According to the source material, DeepSWE places GPT-5.5 at the top of its leaderboard with a 70% pass rate, followed by GPT-5.4 at 56%, Claude Opus 4.7 at 54% and Claude Sonnet 4.6 at 32%. The same set of models was described as clustering inside a roughly 30-point band on SWE-Bench Pro, while DeepSWE spreads the field across about 70 points.
Datacurve says the benchmark uses 113 original tasks written from scratch, rather than tasks derived from previously merged open-source fixes. The company says the tasks span 91 repositories across five programming languages and require more substantial code changes than SWE-Bench Pro, with a reported mean of 668 lines added per solution compared with 120 in the older benchmark cited by the source material.

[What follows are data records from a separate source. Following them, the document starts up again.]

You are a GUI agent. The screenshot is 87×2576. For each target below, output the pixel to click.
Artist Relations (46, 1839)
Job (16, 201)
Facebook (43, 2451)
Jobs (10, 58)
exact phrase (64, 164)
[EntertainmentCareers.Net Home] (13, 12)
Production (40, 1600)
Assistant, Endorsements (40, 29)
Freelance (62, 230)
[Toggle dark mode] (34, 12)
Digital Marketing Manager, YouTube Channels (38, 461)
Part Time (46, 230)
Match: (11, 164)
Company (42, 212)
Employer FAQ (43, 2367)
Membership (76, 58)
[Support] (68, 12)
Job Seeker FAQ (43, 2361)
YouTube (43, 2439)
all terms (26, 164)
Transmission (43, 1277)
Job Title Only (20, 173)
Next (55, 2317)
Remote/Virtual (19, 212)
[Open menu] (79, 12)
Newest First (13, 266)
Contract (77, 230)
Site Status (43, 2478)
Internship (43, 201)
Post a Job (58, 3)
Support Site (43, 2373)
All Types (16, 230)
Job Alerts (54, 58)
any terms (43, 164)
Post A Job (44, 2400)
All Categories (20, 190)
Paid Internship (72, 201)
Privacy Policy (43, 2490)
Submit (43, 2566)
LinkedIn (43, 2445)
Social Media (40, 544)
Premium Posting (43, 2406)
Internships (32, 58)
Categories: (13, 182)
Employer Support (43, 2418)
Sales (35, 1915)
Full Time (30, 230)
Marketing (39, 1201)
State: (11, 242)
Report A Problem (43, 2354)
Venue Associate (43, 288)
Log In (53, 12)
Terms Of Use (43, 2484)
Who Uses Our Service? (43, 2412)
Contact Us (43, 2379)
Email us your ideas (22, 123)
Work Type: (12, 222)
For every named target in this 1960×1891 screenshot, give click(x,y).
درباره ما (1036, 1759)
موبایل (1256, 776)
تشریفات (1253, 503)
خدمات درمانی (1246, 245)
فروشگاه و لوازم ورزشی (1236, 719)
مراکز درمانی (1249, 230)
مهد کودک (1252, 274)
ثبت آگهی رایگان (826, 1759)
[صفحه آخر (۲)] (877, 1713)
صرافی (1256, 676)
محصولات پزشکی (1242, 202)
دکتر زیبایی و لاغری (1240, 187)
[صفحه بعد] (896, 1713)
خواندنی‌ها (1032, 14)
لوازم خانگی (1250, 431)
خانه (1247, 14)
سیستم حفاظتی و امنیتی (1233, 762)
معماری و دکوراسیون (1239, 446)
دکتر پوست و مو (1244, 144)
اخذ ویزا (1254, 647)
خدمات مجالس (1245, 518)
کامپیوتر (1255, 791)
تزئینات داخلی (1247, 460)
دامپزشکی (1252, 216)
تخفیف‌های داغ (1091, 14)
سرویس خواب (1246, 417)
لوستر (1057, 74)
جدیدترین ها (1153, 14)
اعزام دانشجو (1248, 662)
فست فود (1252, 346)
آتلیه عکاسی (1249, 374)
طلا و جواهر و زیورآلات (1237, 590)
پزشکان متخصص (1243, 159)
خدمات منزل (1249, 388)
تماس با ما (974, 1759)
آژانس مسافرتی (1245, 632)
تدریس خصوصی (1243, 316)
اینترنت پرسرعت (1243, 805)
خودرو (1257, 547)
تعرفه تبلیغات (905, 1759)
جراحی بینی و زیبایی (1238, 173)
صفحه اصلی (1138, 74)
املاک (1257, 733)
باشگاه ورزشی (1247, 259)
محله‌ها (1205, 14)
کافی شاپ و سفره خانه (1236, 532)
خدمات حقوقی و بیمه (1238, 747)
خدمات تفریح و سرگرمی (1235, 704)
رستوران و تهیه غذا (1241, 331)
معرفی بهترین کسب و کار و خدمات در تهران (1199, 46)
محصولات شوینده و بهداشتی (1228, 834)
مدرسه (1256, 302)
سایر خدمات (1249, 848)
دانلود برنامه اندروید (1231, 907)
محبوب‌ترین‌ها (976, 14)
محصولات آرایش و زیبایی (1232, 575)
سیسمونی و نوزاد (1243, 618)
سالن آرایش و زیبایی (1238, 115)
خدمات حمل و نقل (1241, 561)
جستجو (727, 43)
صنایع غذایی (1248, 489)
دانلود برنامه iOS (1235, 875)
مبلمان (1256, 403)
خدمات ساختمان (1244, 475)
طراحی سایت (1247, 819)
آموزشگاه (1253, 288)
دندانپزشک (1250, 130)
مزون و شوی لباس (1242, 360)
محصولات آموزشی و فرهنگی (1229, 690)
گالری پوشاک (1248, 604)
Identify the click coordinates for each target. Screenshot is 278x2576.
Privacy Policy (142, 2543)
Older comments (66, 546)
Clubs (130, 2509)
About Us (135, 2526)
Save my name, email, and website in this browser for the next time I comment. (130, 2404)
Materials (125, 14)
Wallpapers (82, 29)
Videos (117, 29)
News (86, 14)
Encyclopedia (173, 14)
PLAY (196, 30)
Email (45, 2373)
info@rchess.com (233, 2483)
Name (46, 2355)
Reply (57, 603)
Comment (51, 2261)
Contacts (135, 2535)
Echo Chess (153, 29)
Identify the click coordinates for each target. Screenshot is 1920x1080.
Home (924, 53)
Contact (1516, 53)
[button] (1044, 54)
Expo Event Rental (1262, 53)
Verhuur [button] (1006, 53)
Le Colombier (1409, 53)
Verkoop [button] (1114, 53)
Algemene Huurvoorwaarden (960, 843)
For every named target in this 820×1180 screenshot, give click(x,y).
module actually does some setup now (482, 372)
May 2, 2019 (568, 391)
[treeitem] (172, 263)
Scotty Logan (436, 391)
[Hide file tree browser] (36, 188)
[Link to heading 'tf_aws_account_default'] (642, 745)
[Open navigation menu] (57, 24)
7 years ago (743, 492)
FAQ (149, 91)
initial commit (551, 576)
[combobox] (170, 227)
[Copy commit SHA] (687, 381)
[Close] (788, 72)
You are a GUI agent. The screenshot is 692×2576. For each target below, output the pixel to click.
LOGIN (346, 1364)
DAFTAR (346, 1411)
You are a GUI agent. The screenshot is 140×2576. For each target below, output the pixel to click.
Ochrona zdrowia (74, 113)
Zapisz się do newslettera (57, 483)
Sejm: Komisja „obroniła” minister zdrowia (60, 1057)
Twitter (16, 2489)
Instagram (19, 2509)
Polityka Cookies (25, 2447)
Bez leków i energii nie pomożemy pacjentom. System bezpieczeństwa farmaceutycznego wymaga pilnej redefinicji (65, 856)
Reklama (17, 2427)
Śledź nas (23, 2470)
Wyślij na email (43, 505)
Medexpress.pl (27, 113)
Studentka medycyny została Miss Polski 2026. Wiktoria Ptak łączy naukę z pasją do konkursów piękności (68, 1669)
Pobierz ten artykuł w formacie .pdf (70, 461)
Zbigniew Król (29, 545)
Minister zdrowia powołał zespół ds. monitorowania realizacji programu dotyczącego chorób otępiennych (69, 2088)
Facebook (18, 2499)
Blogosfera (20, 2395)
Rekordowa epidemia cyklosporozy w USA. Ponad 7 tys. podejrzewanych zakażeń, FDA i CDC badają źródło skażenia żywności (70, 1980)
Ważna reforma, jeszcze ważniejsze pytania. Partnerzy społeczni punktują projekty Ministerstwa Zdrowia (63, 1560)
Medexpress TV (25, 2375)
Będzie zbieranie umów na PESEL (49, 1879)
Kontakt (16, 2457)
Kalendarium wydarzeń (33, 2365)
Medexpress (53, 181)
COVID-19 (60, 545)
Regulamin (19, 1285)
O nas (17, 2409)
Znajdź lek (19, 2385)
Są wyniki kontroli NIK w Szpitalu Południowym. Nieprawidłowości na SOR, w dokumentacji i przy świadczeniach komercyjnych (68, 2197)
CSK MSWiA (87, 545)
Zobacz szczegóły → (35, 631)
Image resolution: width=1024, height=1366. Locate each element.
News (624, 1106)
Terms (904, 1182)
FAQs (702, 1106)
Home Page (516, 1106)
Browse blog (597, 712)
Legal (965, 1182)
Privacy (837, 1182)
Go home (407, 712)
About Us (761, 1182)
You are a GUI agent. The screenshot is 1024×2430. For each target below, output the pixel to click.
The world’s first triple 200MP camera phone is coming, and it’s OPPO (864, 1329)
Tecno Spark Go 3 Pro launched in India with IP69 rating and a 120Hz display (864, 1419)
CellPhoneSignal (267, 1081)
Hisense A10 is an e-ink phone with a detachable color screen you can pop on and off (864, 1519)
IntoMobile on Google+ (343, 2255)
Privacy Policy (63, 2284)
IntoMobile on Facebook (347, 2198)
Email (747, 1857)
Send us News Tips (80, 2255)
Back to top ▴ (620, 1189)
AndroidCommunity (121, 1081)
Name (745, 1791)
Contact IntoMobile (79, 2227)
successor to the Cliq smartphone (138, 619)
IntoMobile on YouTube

The company also says DeepSWE uses hand-written behavioral verifiers designed to judge observable behavior instead of matching a preferred implementation shape. Datacurve reports a 0.3% false-positive rate and 1.1% false-negative rate for DeepSWE verifiers, compared with 8.5% and 24.0% respectively in its audit of SWE-Bench Pro.
Why It Matters
The release matters because coding benchmarks influence model selection, procurement and engineering workflow decisions. If older benchmarks made strong models appear nearly interchangeable, buyers and developers may have had less useful evidence when choosing between coding agents.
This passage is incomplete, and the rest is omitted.